Burhan yang melihat perdebatan kedua sahabat itu hanya menggelengkan kepalanya, Gea dan Joana memang sering rebut sendiri tanpa kejelasan.

"Kok lo nyebelin sih, Jo!"

"Lo juga nyebelin!"

"EHEM!" deham Burhan yang menghentikan perdebatan kedua cewek didepannya.

Tak lama kemudian, datang sebuah barista mengantarkan sebuah botol Soju dan dua gelas lemon tea.

Wangi.

Itu kesan pertama yang tertanam di otak Joana. Spontan Joana menoleh kearah karyawan Gea itu. Mata Joana terbuka lebar.

Tampan.

Itu kesan kedua Joana.

Barista bertubuh tinggi dengan wajah sebelas dua belas mirip Cha Eun Woo itu tersenyum kemudian pergi setelah selesai meletakkan semua pesanan dari si bos.

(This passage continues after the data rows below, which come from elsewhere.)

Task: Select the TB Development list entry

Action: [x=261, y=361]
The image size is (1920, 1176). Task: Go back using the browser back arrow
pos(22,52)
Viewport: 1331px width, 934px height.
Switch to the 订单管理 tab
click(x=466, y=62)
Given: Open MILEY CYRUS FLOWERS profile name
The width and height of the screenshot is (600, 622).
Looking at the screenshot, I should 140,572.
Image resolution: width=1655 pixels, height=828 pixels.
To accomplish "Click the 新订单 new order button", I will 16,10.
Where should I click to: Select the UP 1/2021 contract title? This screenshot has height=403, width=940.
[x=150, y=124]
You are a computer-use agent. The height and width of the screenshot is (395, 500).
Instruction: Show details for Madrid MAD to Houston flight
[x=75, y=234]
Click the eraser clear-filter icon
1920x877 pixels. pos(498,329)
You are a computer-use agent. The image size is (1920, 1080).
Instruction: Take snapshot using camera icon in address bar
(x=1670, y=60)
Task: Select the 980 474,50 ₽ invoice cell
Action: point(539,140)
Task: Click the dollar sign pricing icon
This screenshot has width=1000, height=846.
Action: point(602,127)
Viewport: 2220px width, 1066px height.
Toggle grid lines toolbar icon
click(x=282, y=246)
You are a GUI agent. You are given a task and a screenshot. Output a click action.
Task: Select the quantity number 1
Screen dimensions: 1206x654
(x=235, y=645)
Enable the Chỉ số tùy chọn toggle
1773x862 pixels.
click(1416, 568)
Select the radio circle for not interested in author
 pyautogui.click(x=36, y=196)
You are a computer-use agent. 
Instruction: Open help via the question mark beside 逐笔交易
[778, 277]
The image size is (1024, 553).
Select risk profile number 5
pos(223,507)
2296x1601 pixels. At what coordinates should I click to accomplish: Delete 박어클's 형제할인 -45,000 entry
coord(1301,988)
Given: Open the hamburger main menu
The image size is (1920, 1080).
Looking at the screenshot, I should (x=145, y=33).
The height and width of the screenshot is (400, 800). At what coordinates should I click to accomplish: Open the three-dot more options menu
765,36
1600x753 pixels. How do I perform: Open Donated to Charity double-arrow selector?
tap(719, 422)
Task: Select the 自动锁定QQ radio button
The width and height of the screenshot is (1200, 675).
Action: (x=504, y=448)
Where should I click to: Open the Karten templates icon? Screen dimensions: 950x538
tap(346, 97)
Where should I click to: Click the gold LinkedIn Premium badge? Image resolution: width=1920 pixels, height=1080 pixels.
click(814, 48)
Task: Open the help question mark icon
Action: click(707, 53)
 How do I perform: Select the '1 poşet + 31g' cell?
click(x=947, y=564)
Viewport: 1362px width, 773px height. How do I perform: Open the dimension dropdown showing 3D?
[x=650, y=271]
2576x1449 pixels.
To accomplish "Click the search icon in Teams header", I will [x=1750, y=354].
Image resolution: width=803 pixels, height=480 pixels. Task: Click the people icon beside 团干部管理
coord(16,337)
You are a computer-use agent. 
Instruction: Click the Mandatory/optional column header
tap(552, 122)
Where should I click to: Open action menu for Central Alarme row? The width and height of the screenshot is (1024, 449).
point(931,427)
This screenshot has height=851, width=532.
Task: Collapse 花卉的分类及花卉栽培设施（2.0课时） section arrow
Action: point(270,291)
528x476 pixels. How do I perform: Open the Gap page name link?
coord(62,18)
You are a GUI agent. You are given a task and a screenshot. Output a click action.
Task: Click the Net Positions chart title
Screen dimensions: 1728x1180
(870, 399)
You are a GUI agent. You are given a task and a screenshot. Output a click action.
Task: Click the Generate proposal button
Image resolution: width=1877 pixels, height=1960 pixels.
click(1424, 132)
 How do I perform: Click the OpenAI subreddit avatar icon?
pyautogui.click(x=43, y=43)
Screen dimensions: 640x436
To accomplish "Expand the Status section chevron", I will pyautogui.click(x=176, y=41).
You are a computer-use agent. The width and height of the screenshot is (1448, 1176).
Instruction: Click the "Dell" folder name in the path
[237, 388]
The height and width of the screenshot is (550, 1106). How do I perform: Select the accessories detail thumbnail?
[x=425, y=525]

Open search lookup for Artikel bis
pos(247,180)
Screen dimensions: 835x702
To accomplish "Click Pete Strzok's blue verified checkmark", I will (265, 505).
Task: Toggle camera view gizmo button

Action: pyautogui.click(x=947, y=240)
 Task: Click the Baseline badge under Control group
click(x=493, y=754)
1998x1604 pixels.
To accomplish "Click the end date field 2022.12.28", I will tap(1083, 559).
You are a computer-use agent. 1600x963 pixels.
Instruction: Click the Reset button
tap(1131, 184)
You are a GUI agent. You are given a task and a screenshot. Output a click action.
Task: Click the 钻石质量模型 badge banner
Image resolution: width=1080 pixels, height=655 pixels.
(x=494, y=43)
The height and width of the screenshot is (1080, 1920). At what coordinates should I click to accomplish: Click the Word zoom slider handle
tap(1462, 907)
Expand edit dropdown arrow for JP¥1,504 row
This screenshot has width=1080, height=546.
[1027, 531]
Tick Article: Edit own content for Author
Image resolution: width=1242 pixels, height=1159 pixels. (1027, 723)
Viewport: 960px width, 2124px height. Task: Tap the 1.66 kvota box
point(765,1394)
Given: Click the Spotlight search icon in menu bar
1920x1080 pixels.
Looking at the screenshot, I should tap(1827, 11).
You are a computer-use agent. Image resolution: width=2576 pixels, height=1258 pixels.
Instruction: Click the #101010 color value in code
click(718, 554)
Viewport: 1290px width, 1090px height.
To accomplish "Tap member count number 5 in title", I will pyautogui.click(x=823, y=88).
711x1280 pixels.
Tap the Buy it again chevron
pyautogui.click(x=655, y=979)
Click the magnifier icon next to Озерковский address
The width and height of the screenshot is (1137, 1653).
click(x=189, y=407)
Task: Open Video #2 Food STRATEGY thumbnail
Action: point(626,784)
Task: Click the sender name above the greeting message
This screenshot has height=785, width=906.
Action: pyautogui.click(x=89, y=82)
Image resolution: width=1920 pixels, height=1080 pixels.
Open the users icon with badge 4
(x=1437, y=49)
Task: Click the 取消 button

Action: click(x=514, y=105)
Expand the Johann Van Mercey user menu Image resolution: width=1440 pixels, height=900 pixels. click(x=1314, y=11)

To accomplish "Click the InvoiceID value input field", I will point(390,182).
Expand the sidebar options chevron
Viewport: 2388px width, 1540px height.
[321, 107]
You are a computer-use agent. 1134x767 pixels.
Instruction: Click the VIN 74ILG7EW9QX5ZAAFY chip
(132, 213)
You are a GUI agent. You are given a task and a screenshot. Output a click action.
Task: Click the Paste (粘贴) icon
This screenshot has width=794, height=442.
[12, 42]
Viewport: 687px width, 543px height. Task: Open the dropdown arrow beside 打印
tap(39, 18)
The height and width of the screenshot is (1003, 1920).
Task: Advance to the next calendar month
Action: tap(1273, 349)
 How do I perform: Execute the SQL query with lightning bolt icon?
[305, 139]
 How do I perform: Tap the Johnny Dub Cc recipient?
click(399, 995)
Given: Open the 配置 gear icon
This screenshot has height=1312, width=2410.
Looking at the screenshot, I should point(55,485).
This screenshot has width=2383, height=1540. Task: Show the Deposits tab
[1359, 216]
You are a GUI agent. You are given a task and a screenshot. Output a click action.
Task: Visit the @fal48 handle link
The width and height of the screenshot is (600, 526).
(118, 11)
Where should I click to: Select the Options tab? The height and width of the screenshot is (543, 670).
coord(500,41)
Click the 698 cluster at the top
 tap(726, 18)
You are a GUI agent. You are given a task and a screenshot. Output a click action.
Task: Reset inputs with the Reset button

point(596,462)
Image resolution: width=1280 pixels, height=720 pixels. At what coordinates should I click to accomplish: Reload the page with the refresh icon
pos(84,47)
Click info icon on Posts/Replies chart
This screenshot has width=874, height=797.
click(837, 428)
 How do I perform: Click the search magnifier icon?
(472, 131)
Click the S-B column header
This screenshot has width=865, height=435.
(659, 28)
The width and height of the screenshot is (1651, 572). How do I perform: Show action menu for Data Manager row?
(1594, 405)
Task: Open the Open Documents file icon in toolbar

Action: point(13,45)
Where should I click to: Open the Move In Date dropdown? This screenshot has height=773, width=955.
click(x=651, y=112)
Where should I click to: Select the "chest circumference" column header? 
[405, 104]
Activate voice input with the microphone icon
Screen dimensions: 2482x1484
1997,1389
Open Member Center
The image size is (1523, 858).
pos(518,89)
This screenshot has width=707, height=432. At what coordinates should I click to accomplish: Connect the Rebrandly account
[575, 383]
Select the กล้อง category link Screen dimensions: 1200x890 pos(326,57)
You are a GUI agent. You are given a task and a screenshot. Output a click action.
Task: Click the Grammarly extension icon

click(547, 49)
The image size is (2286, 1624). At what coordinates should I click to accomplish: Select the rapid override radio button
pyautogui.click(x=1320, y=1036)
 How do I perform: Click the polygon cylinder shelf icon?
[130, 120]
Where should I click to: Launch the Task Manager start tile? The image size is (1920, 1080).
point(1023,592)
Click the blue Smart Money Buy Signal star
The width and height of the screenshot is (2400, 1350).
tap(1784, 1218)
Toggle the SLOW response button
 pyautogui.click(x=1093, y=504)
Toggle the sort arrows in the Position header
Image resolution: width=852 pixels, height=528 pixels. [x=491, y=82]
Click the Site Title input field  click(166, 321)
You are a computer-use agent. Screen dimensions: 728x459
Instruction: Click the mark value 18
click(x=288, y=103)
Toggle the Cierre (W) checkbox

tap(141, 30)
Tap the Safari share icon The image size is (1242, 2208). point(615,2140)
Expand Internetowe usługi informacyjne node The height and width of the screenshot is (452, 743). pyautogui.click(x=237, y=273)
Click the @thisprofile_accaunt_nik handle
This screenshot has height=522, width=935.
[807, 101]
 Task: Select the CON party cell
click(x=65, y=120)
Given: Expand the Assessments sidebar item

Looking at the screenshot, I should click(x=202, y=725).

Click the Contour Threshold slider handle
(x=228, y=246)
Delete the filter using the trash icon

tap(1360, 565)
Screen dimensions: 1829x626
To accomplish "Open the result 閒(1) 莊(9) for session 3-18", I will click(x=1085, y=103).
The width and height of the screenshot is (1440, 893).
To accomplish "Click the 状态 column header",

"Ge.. Gea!" Joana menepuk-nepuk pundak Gea,

"Apa sih ih!" protes Gea masih agak kesal karena perdebatannya barusan.

Mata Joana masih tak bisa lepas dari Cha Eun Woo KW. "Itu karyawan lo yang baru?"

"Iya! Ganteng kan?" goda Gea. "Kenapa? Mau lo sama dia?"

Joana mengangguk tak berketip. "Namanya?"

"Kelvin," jawab Gea sambil meminum lemon tea-nya.

"Gue mau move on, gue bisa move on tapi gue harus jadian sama Kelvin!" gumam Joana membuat Burhan tertawa terbahak-bahak dengan nada mengejek.

"Huakakakakak...hahahahah..."

Spontan Joana langsung memindahkan tatapannya pada Burhan. Tak lama kemudian Gea ikut tertawa terbahak-bahak, membuat Joana semakin bingung dengan apa yang mereka berdua tertawakan.

"Jangan mimpi deh lo, lo nggak bakal bisa pacaran sama dia!" ucap Burhan.

"Kenapa? Kalian bilang sendiri gue idaman setiap cowok dimana bumi dipijak. Muka gue oke, body goal walau nggak terlalu tinggi, baik, ramah lagi.. kurang apa gue?" tanya Joana saat kenarsisannya keluar begitu saja lewat bibirnya yang tipis.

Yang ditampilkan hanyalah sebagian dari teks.